SHORT TASK 1: Decide whether each statement below agrees with the court ruling that follows. Answer yes or no for each, and quote the deciding words from the ruling. (a) The Ford and Ensite retirement plans were funded partly by employee contributions. (b) The integration provision appears in Article XIII, Section 5 of both plans. (c) Ford and Ensite stopped operating in the Philippines in 1984.
SHORT TASK 2: According to the court ruling below, who was appointed irrevocable trustee for the Ford and Ensite retirement plans?

DOCUMENT:
* begin *
In G.R. No. 75347, the
petition for certiorari seeks to set aside the Resolution of the NLRC en
banc, dated 19 June 1986, in NLRC case no. 11-4073-84, together with NLRC
Resolutions, dated 28 January 1986, and 4 December 1985, and the Decision of
Labor Arbiter Virginia Son, dated 25 June 1985, insofar as said Resolutions and
Decision upheld the validity of the deduction of P13,000.000.00 from the
Retirement Fund, for payment of separation benefits to the Ford and Ensite Unions, for the benefit of their members.
On the other hand, in
G.R. No. 75628, the petition for certiorari, with a prayer for issuance of restraining order and
preliminary injunction, seeks to set aside the Resolutions dated 20 May 1986
and 19 June 1986, issued by the NLRC en banc also in NLRC case
no. 11-4073-84, insofar as said Resolutions authorized the issuance of a writ
of execution in favor of the Ford and Ensite Unions,
against their respective employer-companies, for the amount of P10,117,016.20.
The facts are as follows:
In 1971 and 1978, Ford
Philippines, Inc (Ford, for short) and Ensite Ltd.
[Phil. Branch] (Ensite, for short), established their
respective Employees’ Retirement Plans (Plans or Plan, for short)[1], exclusively funded from the companies’ own contributions, and for
which, the Bank of the Philippine Islands (BPI) was appointed as irrevocable trustee[2]. Both Plans contain an “integration
provision” which authorizes the companies to integrate the employees’
retirement, death and disability benefits under the Plans, with and in lieu of
statutory benefits under the provisions on termination pay and retirement
benefits in the Labor Code as well as other similar laws,
and analogous benefits granted under present or future collective bargaining
agreements and other employees’ benefit plans.
The “integration provision” is found in Article XIII, Section
5 of the two (2) Plans, to wit:
“To the fullest extent, the retirement, death, and disability
benefits accorded participants under the terms of this Plan shall be deemed integrated with and in lieu of, statutory benefits in the New Labor
Code, as well as other similar laws, as now or hereafter amended, analogous
benefits granted under present or future Collective Bargaining Agreements, and
other employee benefit plans providing analogous benefits which may be imposed
by future legislations. In the event
private benefits due under the plan are less than those due and demandable
under the provisions of the termination pay law and/or present or future
Collective Bargaining Agreement and/or future plans of similar nature imposed
by law, the company shall respond for the
difference.” (Retirement/Pension Plan as amended, August 1, 1983)
Since the establishment and effectivity
of the Retirement Plans, the employees’ termination, retirement and other
analogous benefits have been paid out of the Retirement Fund, pursuant to the
“integration provision”[3].
In 1984, Ford and Ensite ceased
operations in the Philippines,
resulting in the termination of all their employees. The employees were correspondingly paid their
full separation benefits totalling about P50,000,000.00 or an
average of around P45,454.00 for each employee.
Of the P50,000,000.00, an estimated amount of P37,000,000.00 was drawn
from the companies’ operating funds and the sum of about P13,000,000.00 was
deducted from and paid out of the accumulated P25,000,000.00 (more or less)
* end *
GIVEN DATA:
* begin *
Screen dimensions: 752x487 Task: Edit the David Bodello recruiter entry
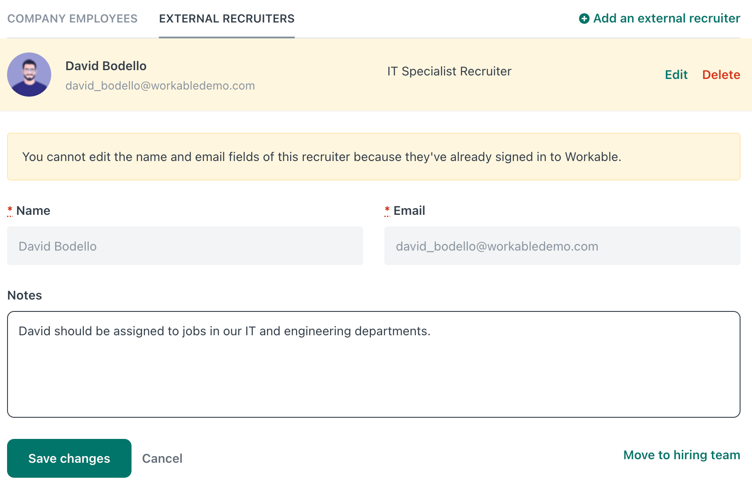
* end *
EXPECTED ANSWER 1:
(a) No: "exclusively funded from the companies’ own contributions"
(b) Yes: "The “integration provision” is found in Article XIII, Section 5 of the two (2) Plans"
(c) Yes: "In 1984, Ford and Ensite ceased operations in the Philippines"

EXPECTED ANSWER 2: The Bank of the Philippine Islands (BPI).